In the case at hand, the prior art Muller patents disclose a range (9:1.5 to 9.5) that overlaps with the range claimed in the ‘589 patent (9:4 to 9:6). The Federal Circuit found that the district court had erred by failing to analyze this as an overlapping range case, but to instead treat this as a case in which the prior art discloses a point within the claimed range.  The Muller patents did not literally disclose any point within the range claimed in the ‘589 patent, but the district court had nonetheless concluded, based on expert testimony, that the range disclosed in the Muller patents would implicitly teach a person of skill “a few examples” of specific weight ratios, including 9:4 and 9:5 weight ratios of rotigotine to PVP. Nonetheless, the district court’s error with regard to its anticipation analysis was rendered moot when the Federal Circuit proceeded to affirm its obviousness finding.

Judge Stoll cited Federal Circuit precedent for the proposition that there is a presumption of obviousness when a claimed range overlaps with a range disclosed in the prior art. Although this presumption can be overcome if, e.g., the prior art teaches away from the claimed range, or the claimed range produces new and unexpected results, or other evidence demonstrates the nonobviousness of the claimed range, in this case the Federal Circuit agreed with the district court that UCB had failed to present evidence to rebut the presumption of obviousness.

For example, the district court had not erred in its decision to disregard the commercial success of reformulated Neupro, based on a lack of a nexus between the drug’s commercial success and the claimed invention.

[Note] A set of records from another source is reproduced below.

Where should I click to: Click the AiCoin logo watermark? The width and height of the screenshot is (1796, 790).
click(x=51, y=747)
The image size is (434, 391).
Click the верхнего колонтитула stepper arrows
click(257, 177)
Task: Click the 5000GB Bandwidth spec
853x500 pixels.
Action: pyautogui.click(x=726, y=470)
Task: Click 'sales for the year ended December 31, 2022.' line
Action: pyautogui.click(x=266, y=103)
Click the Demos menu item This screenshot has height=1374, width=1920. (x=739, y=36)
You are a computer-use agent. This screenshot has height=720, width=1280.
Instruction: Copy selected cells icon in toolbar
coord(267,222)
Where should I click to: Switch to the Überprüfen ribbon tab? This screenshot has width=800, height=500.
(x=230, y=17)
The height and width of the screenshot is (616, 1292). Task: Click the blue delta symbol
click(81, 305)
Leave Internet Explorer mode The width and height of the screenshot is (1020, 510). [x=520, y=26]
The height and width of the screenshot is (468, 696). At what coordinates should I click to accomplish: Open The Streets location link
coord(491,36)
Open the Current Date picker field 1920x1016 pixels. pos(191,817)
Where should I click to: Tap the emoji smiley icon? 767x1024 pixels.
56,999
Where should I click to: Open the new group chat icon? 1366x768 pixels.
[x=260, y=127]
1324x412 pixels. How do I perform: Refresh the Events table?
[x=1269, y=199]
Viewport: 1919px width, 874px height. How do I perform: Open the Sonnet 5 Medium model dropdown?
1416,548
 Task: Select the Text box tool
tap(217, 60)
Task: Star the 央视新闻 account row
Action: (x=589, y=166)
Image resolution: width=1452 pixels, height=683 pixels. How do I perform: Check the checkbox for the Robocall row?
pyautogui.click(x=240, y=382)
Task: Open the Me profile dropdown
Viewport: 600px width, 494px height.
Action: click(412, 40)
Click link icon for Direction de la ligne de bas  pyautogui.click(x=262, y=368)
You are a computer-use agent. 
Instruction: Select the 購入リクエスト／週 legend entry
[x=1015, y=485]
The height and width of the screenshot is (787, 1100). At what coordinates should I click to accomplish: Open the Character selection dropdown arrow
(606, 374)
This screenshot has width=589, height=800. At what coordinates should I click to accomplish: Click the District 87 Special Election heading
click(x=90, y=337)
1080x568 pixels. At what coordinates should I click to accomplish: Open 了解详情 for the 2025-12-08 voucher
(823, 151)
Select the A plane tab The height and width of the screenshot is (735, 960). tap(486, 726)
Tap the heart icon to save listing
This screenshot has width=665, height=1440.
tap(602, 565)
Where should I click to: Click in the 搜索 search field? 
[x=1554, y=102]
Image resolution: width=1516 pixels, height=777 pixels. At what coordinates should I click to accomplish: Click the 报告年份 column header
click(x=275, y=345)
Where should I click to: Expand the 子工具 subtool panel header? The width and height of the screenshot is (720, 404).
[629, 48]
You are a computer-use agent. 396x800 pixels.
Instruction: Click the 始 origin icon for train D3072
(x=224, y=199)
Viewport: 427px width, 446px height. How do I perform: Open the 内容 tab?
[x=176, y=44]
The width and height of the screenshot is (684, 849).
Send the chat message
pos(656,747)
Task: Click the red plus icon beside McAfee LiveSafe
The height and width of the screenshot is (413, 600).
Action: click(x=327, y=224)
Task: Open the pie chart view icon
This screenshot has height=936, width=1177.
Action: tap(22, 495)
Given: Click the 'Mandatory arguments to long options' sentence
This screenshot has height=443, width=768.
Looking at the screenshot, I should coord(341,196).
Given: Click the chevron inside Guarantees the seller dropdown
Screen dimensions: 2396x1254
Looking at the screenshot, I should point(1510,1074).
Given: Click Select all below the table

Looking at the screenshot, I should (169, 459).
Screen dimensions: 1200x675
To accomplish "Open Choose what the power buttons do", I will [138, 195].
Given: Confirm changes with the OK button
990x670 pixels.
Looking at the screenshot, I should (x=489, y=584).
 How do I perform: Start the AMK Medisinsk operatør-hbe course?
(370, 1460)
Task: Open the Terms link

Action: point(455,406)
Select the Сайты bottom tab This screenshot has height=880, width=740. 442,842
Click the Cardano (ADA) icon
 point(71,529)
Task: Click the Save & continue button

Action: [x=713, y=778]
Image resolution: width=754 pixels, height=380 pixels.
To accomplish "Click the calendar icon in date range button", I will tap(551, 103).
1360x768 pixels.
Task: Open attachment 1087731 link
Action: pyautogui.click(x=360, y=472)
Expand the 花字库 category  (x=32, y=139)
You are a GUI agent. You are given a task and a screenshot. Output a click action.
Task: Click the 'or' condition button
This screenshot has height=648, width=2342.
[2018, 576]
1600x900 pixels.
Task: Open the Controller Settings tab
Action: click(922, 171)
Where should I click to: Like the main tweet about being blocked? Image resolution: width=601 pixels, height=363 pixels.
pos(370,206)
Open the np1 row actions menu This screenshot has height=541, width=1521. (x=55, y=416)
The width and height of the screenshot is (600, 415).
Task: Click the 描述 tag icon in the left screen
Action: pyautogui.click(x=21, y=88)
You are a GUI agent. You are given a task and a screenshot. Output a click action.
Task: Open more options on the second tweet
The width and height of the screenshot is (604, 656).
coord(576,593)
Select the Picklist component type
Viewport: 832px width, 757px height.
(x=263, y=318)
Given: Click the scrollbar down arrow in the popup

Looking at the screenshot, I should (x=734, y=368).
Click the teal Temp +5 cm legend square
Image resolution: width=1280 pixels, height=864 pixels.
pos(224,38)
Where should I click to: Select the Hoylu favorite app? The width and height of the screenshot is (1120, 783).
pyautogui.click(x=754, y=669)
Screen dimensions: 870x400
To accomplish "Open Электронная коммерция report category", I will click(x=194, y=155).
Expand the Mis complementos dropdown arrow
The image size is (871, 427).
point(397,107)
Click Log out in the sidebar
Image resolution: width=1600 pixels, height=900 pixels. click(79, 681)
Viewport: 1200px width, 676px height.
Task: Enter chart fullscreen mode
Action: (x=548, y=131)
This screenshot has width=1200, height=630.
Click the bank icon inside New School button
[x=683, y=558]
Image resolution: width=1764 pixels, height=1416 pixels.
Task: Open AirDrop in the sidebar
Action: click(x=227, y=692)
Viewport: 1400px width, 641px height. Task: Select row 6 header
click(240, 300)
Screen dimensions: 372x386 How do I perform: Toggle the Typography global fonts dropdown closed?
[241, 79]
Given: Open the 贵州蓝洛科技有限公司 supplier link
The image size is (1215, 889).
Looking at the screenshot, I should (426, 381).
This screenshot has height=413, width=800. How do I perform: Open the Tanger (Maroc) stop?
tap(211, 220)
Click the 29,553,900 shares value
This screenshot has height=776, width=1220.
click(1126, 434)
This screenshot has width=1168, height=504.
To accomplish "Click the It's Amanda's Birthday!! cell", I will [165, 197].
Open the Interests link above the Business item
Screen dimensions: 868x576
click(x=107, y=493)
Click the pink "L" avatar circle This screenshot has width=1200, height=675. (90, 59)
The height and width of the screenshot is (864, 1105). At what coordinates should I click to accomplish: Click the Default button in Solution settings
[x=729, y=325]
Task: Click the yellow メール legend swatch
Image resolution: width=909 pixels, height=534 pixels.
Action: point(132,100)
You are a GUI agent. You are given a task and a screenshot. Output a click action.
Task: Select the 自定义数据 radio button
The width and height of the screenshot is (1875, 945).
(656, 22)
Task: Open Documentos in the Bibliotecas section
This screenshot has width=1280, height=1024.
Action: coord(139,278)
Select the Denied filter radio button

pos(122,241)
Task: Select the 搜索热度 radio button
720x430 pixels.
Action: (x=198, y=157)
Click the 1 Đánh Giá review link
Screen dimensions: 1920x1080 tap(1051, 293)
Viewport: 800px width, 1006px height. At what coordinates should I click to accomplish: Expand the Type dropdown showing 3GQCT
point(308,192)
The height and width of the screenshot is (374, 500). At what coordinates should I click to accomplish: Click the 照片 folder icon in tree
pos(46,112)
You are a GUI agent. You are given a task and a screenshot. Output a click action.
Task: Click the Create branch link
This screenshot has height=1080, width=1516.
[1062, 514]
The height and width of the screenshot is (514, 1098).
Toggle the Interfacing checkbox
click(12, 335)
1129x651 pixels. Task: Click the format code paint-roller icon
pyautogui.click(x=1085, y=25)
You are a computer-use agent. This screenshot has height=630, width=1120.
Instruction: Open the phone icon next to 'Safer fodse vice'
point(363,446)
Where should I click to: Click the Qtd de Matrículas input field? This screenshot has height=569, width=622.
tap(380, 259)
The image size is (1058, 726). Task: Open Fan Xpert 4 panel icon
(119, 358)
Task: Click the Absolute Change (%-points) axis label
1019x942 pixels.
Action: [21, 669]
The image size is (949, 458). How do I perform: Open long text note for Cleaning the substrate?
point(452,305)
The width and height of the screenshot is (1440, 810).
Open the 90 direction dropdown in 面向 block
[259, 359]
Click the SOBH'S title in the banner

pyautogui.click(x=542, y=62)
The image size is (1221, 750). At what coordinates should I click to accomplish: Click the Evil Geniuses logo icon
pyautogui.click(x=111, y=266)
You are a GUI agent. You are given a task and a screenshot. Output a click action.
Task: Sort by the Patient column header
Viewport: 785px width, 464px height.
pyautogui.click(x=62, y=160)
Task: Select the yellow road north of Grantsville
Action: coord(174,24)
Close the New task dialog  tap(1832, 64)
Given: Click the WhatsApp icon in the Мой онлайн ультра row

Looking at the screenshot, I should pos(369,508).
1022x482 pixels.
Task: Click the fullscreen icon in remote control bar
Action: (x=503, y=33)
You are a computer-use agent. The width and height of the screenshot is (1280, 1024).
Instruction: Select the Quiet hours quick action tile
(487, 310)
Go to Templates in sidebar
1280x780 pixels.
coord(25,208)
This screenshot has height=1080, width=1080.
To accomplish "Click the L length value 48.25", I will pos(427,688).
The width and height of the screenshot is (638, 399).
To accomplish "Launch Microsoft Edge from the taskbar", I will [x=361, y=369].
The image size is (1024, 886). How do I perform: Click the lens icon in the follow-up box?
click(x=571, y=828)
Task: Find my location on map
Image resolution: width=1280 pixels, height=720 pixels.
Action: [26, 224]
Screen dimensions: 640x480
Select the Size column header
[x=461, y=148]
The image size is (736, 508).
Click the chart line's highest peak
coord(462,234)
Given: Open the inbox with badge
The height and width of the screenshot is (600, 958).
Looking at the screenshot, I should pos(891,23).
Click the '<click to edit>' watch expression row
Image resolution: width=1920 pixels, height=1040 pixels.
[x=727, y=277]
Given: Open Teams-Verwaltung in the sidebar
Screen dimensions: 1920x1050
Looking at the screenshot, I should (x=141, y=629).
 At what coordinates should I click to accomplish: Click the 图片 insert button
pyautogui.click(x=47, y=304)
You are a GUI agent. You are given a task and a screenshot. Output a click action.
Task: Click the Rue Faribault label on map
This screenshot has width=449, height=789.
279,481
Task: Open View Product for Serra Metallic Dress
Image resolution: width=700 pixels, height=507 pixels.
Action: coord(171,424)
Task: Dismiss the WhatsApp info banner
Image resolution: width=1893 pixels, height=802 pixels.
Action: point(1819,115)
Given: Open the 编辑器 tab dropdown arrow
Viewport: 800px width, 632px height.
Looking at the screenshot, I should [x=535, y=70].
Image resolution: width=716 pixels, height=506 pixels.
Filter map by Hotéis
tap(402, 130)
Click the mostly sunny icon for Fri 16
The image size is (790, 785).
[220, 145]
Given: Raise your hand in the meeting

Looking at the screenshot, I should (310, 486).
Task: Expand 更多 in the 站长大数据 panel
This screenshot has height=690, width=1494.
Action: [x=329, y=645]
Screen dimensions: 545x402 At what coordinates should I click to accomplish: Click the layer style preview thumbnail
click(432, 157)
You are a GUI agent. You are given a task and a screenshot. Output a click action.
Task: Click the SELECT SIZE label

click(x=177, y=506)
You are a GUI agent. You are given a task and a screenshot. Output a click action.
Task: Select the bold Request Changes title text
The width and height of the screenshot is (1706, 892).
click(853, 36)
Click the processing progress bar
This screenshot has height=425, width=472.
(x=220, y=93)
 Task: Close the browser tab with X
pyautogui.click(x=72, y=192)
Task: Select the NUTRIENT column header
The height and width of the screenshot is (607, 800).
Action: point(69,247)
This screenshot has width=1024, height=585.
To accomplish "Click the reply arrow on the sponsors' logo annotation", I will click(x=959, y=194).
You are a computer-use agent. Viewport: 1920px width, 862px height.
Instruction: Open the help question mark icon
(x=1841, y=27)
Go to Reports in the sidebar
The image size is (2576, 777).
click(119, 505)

In particular, the Federal Circuit agreed that the existence of the Muller patents weakened UCB’s evidence of commercial success, because these patents operated as blocking patents, dissuading competitors from developing a rotigotine transdermal patch, at least until the Muller patents expired. While rejecting UCB’s suggestion that the court’s analysis had branded all co-owned patents as “blocking” patents, the court noted that in this case UCB had held exclusive worldwide rights to rotigotine for all therapeutic indications since 1998, and that until the Muller patents expired Actavis had been enjoined from marketing a generic version of reformulated Neupro.